● Stored data:
◆ ◆ ◆ ◆ ◆
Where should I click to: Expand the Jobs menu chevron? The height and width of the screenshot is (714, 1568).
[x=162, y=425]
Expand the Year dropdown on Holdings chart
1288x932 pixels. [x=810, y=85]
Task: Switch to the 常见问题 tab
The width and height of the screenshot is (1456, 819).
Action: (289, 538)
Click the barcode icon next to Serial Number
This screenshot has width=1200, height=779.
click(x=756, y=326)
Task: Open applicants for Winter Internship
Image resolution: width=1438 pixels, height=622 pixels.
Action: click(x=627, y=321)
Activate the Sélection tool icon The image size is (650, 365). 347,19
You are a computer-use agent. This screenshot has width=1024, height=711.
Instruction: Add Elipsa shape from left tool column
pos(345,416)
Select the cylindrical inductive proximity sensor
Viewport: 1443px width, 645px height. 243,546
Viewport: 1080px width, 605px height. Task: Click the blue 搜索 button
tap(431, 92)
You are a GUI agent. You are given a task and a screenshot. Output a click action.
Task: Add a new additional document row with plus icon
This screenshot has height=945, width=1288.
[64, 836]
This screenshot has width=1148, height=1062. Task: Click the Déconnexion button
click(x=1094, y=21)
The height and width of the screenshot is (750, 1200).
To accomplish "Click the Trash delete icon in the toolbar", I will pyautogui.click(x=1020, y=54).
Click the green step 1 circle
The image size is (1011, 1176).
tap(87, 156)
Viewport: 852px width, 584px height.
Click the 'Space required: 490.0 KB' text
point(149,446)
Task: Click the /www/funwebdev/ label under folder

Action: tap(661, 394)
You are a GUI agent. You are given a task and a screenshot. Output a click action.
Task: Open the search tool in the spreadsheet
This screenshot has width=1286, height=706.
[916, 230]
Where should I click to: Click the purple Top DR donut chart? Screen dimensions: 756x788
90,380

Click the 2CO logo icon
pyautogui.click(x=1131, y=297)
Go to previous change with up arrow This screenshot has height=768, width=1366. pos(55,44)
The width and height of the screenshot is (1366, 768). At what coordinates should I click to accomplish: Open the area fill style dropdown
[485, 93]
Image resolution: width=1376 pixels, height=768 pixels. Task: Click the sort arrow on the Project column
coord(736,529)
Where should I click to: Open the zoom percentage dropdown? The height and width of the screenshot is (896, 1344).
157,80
◆ ◆ ◆ ◆ ◆
● Description of the task: Produce an exact copy of the lines from the one containing "You are a computer-use" through the final line of the data, both ends included, and only those.

● Result of this task:
You are a computer-use agent. This screenshot has width=1024, height=711.
Instruction: Add Elipsa shape from left tool column
pos(345,416)
Select the cylindrical inductive proximity sensor
Viewport: 1443px width, 645px height. 243,546
Viewport: 1080px width, 605px height. Task: Click the blue 搜索 button
tap(431, 92)
You are a GUI agent. You are given a task and a screenshot. Output a click action.
Task: Add a new additional document row with plus icon
This screenshot has height=945, width=1288.
[64, 836]
This screenshot has width=1148, height=1062. Task: Click the Déconnexion button
click(x=1094, y=21)
The height and width of the screenshot is (750, 1200).
To accomplish "Click the Trash delete icon in the toolbar", I will pyautogui.click(x=1020, y=54).
Click the green step 1 circle
The image size is (1011, 1176).
tap(87, 156)
Viewport: 852px width, 584px height.
Click the 'Space required: 490.0 KB' text
point(149,446)
Task: Click the /www/funwebdev/ label under folder

Action: tap(661, 394)
You are a GUI agent. You are given a task and a screenshot. Output a click action.
Task: Open the search tool in the spreadsheet
This screenshot has width=1286, height=706.
[916, 230]
Where should I click to: Click the purple Top DR donut chart? Screen dimensions: 756x788
90,380

Click the 2CO logo icon
pyautogui.click(x=1131, y=297)
Go to previous change with up arrow This screenshot has height=768, width=1366. pos(55,44)
The width and height of the screenshot is (1366, 768). At what coordinates should I click to accomplish: Open the area fill style dropdown
[485, 93]
Image resolution: width=1376 pixels, height=768 pixels. Task: Click the sort arrow on the Project column
coord(736,529)
Where should I click to: Open the zoom percentage dropdown? The height and width of the screenshot is (896, 1344).
157,80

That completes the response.